The South African group Die Antwoord has a new album coming out next week with a major American music label. You can’t but admire their hustle. Yesterday they debuted a new video for which they recruited a young black rapper called “Wanga,” allegedly a street kid they’ve known for years–flanked by black dancers in blond wigs–who rails against people coming to circumcise him and manages to offend gay people in the process. Here’s guest blogger Lily Saint take on them. I can already see the trolls going on how we’re too literal or not in on the joke.
Lily Saint, Guest Blogger
If it’s possible to judge an album by its cover then Die Antwoord’s forthcoming October 12th release— “$0$”—relies on clichés of naked blondes and male violence to sell a bunch of songs they’ve mostly made public already.
If you’re unfamiliar with Die Antwoord they also have a complicated relationship with black cultural expression and lived reality as this blog has suggested already. In videos they use clothes, gold teeth, spliffs and gangsta gesticulations to convey pretty superficial stereotypes about blackness that already over saturate global popular culture. If their recent Interview photo spread is anything to go by, the group’s appeal is increasingly wrapped up in the ways they mold and remold their image than in anything original they might produce in a recording studio.
But their particular magnetism (or repulsion) lies in the way they combine clichés about race with those of gender and sexuality.
Ninja’s phallic gyrations in “Zefside” (Yo-Landi Vi$$er looks on, biting her lip) assure us that white men in South Africa are still as concerned about their virility as ever. Ninja wants to appropriate the perceived virility of his “inner coloured” by highlighting his penis as much as he can. In “Ninja was here” he raps about drawing a penis on a female fan’s “boob.” And in the “Take No Prisoners” video, he sits spread-eagle in shorts that show his underwear, forcing our attention to the centrality of his bright white crotch. Meanwhile Yo-Landi perches next to him in a little ball, kissing and stroking a white mouse. Towards the end of the video posted on their new web site (click on the Parental Advisory label to get there), a still of (presumably) Ninja’s penis flashes briefly across the screen. Despite his claims to the contrary, showing his willy is about as badass as Ninja ever gets.
As the new album cover (see above) makes explicit, Yo-Landi demands we look at her body too.
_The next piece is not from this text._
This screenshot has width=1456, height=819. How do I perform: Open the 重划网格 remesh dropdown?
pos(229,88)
But still, she’s Ninja’s sexual adjunct, sitting silently by in the new film when he describes how he
fucked a lot of bitches, you know and you fuck this bitch and it’s hot, it’s okay, and you think it’s fucking popping and then two fucking seconds later you know she fucking bore you, like on to the next you know what I’m saying but then with Die Antwoord it was like, oh fuck… you know Die Antwoord is like my fucking bitch…until death do us part.
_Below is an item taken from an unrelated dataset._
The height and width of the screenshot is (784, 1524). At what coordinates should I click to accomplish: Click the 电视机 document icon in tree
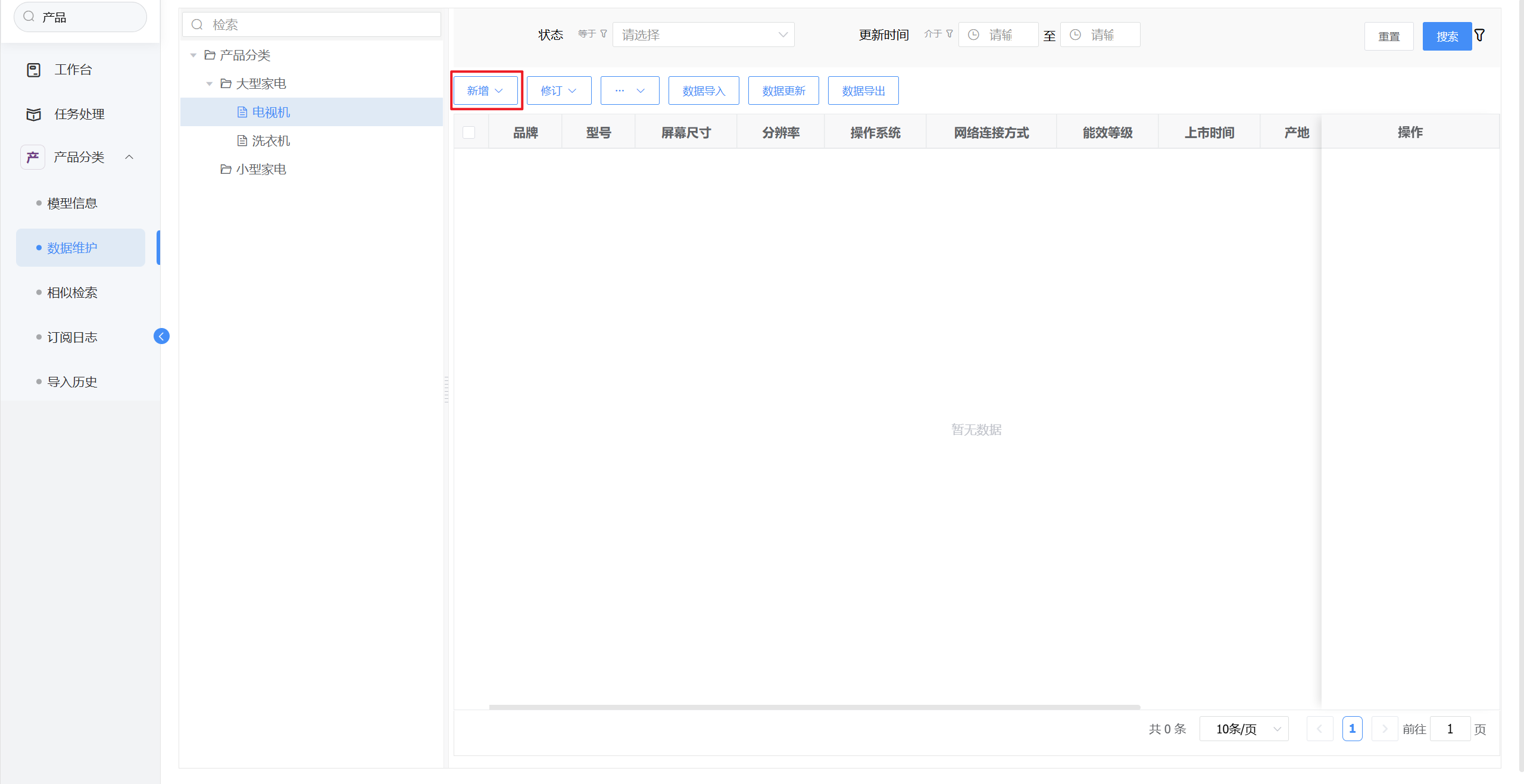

As if the point needed emphasizing, Ninja’s eloquent soliloquy is followed by a shot of a painting of a woman holding her vagina open entitled “Inviting Cunt.” Though he claims to be bored by women, the video devotes a lot of energy to demeaning them.
Die Antwoord seem just as good at using bigoted and predictable discourses of gender as they are at appropriating those of race and class. It’s the intersection of the three that probably contributes the most to their success. If working class whites see themselves in Die Antwoord (and by the looks of things whites constitute the majority of their audiences), they painstakingly parody that identity; if coloureds like their Afrikaans, the more the better; and their appeal to American and European audiences is at least one of exoticism if not something more sinister. While they claim to represent a small part of the world, their aim is in fact to be as malleable in interpretation as possible, to appeal to the widest audience—thereby to make the most $$.
I’m tempted to say Die Antwoord takes willy-slinging into the boundless realm of the sublime in Wednesday’s release of Evil Boy, except the racial segregation it implies insists that there are certain boundaries they’re still not willing to cross.
* “Lily Saint is writing a PhD dissertation on South African literature and popular culture at the CUNY Graduate Center in New York City.